Hosanna-Tabor. Applying Hosanna-Tabor’s four major considerations in determining who qualifies as a minister such that the ministerial exception applies, the appellate panel had found that the employee had none of the credentials, training, or ministerial background that the Lutheran teacher in the Supreme Court case possessed. Nor did the school hold her out as a minister by suggesting to its community that she had special expertise in Church doctrine, values, or pedagogy beyond that of any practicing Catholic. Her “Grade 5 Teacher” title did not reflect ministerial training and her employment was at-will. Further, there was no record evidence indicating she considered herself a minister or presented herself as one to the community.
Panel dissent. Judge Fisher, a Third Circuit jurist sitting by designation, had issued a lengthy dissent from the panel decision (and recommended granting the petition for rehearing en banc). Fisher noted that the Catholic school educator had a distinctly religious purpose, that she expressly acknowledged this purpose in her contract, and that she had committed herself to performing her duties in accordance with the school’s “overriding commitment” to “develop and promote a Catholic School Faith Community within the philosophy of Catholic education.” To Fisher, the teacher was a minister.
“But the majority misses the point of the ministerial exception,” he argued, “which is to shield the relationship between a church and its ministers from the eyes of the court without requiring the church to provide a religious justification for an adverse employment decision.”
Dissent from denial of rehearing. “By declining to rehear this case en banc, our court embraces the narrowest construction of the First Amendment’s ‘ministerial exception’ and splits from the consensus of our sister circuits that the employee’s ministerial function should be the key focus,” wrote Judge Nelson, dissenting from the decision to deny rehearing.
“The panel majority’s approach conflicts with Hosanna-Tabor, decisions from our court and sister courts, decisions from state supreme courts, and First Amendment principles.
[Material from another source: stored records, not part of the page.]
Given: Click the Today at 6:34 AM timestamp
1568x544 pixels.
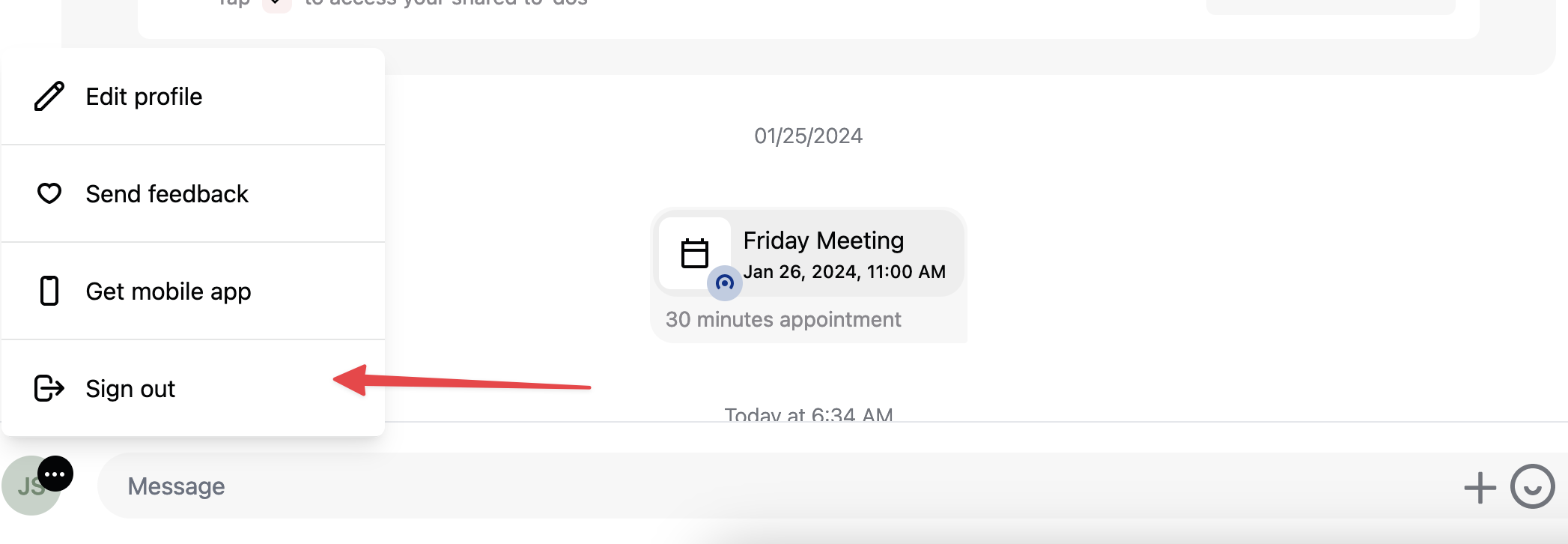Looking at the screenshot, I should (809, 414).

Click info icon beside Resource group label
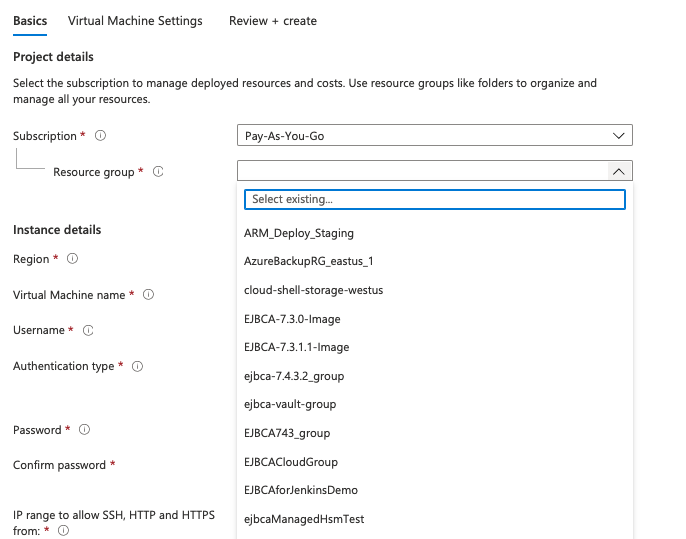tap(158, 172)
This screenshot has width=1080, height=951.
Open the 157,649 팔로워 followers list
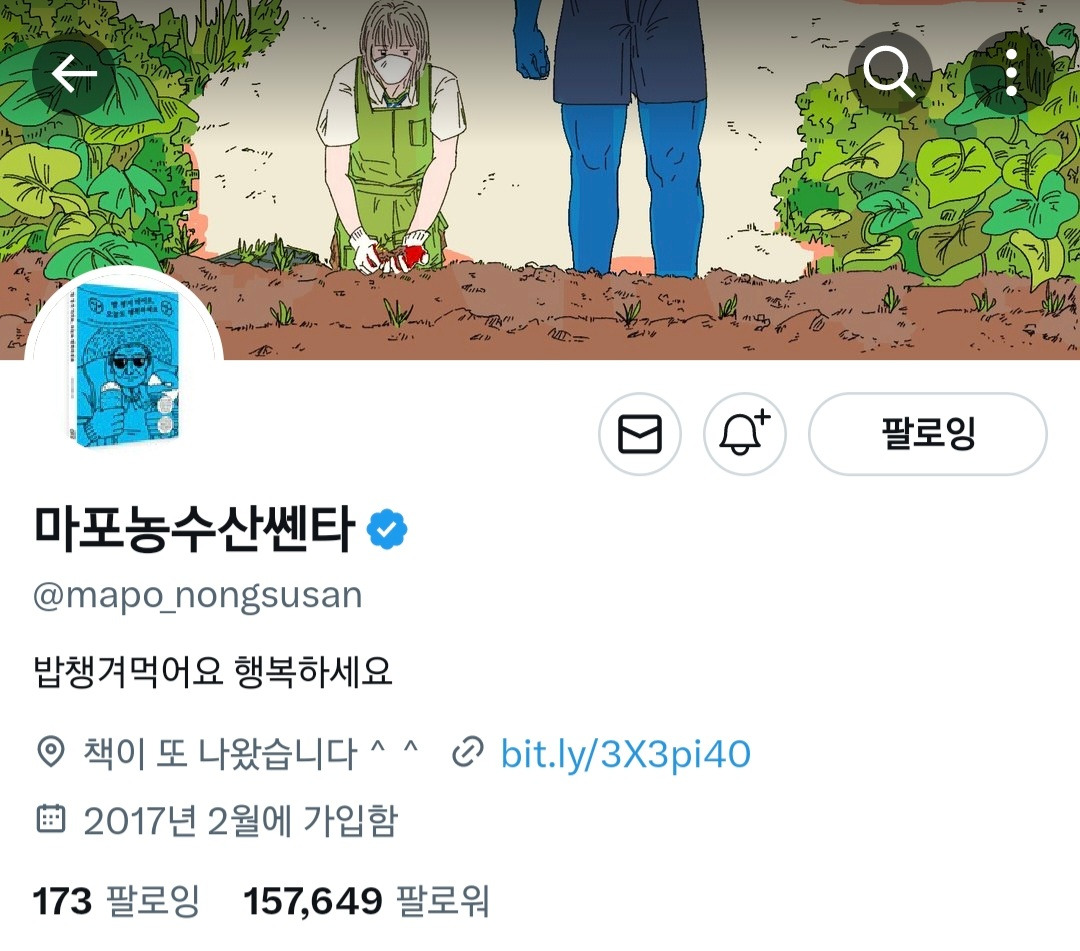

And it poses grave consequences for religious minorities (collectively, a substantial plurality of religious adherents in this circuit) whose practices don’t perfectly resemble the Lutheran tradition at issue in Hosanna-Tabor.” (Notably, five different amici had urged the court to correct itself—”coalitions of religiously diverse organizations and law professors,” he added.).
As Nelson saw it, the panel majority’s test requires a religious organization to show that the employee in question “served a significant religious function” and the presence of at least one additional ‘consideration’ in order for the ministerial exception to apply. “But Hosanna-Tabor mandates no such requirement,” according to Nelson. “It did not establish a test or set any legal floor that must be met for the exception to apply. It held only that the exception exists, applies to ADA claims, and covered the teacher here.” In ruling to the contrary, the majority “embraced the narrowest reading of the ministerial exception and diverged from the function-focused approach taken by our court previously, our sister courts, and numerous state supreme courts.”
“Not once, not twice, but three times now in the last two years, we have departed from the plain direction of the Supreme Court and reversed our district courts’ faithful application of Supreme Court precedent,” Nelson wrote. “And in each successive case, we have excised the ministerial exception, slicing through constitutional muscle and now cutting deep into core constitutional bone.”
“This is precisely the case warranting en banc review.”